The government-commissioned review of modern working practices by Matthew Taylor, Chief Executive of the Royal Society of the Arts, has been published and it could have a significant impact on workers' rights if its recommendations are put into practice. The report calls for legislative change to help determine employment status more easily and recommends enhancing rights for individuals who are workers rather than employees, a shake-up of the rules on wages and new rights for zero hours workers and agency workers designed to reduce income instability.
The current lack of statutory guidance as to what makes someone a worker rather than an employee or a self-employed contractor has led to the courts filling in the gaps. Recently we have seen Uber drivers and a courier for City Sprint, among others, bringing cases in the Employment Tribunal to establish "worker" status and the associated rights to national minimum wage and holiday pay. If Taylor's recommendations are put into practice, these rights will be extended to the provision of a written statement of particulars on day one at work, statutory sick pay from day one regardless of income level and the choice to receive premium pay instead of taking holiday. Such proposals are likely to lead to detailed consultation given that the first two "worker" rights go beyond what is currently afforded to employees and paying "rolled up" holiday in this way has previously been found to be unlawful by the courts. The SSP proposal may create a significant unanticipated additional cost, particularly given that employers can no longer reclaim statutory sick pay from the government.

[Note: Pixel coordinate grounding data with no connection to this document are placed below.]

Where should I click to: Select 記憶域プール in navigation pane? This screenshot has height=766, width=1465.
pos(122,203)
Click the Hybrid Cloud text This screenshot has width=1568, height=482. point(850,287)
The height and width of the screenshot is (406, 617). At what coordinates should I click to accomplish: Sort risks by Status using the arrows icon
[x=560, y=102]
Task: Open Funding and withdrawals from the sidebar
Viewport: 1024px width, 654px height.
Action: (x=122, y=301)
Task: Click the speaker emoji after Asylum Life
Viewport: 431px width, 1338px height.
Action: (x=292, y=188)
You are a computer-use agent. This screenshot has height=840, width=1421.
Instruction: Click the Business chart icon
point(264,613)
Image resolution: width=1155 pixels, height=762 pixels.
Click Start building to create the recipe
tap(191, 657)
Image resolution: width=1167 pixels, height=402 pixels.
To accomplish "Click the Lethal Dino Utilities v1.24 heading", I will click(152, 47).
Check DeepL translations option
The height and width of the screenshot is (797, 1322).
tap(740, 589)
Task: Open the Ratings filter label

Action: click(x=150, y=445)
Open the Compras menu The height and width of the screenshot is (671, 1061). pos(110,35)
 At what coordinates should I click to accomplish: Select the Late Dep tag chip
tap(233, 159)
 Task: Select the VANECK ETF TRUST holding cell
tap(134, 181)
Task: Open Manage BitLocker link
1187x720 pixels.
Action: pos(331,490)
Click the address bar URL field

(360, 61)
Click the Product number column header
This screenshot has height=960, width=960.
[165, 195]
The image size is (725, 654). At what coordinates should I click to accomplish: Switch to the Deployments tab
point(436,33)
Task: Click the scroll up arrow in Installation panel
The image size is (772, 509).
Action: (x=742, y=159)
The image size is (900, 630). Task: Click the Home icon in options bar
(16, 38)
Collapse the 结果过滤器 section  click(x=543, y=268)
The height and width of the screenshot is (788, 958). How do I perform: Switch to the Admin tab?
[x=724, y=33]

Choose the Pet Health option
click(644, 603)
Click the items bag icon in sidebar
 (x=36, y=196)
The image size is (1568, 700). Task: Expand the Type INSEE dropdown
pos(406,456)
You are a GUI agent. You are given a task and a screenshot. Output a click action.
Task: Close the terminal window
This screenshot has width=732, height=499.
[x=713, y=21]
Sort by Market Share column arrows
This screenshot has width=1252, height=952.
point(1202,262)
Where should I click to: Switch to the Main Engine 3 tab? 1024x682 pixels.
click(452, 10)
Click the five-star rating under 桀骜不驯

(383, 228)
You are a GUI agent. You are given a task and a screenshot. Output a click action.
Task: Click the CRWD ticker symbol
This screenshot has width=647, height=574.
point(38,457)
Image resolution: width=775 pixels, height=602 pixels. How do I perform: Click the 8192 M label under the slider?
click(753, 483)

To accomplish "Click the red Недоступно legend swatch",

Taylor also recommends introducing a statutory test to distinguish more easily between workers (who he suggests renaming as "dependent contractors") and genuinely self-employed people, as well as an online tool and free expedited tribunal hearings to confirm if an individual is a dependent contractor and therefore entitled to take claims to enforce these rights further. The burden of proof for these hearings would be reversed so that the onus to show that the individual is not a dependent contractor or employee would fall on the company. If enacted, the likely effect is that we will see more claims like those brought against Uber and City Sprint.
It is important for companies to remember that there are additional implications too – these types of workers should be automatically enrolled into a pension scheme with employer contributions if they meet the relevant earning thresholds and included in gender pay gap calculations.
Before the publication of the report, there was much speculation as to whether Taylor would suggest banning zero hours contracts to prevent exploitation of workers. Taylor claims a ban would do more harm than good and acknowledges that some people value their flexibility. However, he suggests that contractually guaranteed hours should be paid at the applicable National Minimum Wage, with any additional hours requested by the company paid at a higher standard rate. The intention here is to encourage companies to schedule regular working hours as far as possible so that workers can rely on a certain level of income and receive higher pay when companies demand additional flexibility. In reality this is likely to sharply reduce the practice as this enhanced National Minimum Wage for non-guaranteed hours would increase the cost of hiring zero hours workers. Taylor also calls for the right for zero hours workers to request (but not necessarily be given) fixed hours that reflect their actual work patterns after 12 months in role and for companies to publicly report how many requests are received and accepted.
Platform-based companies operating in the gig economy would be permitted to pay dependent contractors "piece rates" based on output, provided that they can show that an average individual working averagely hard would be capable of earning the National Minimum Wage with a 20% margin of error. Taylor suggests some flexibility here though and indicates that dependent contractors may receive less than the National Minimum Wage if they choose to work when there is little demand, provided that the company informs them in advance of the pay they are likely to receive during that period using real-time data.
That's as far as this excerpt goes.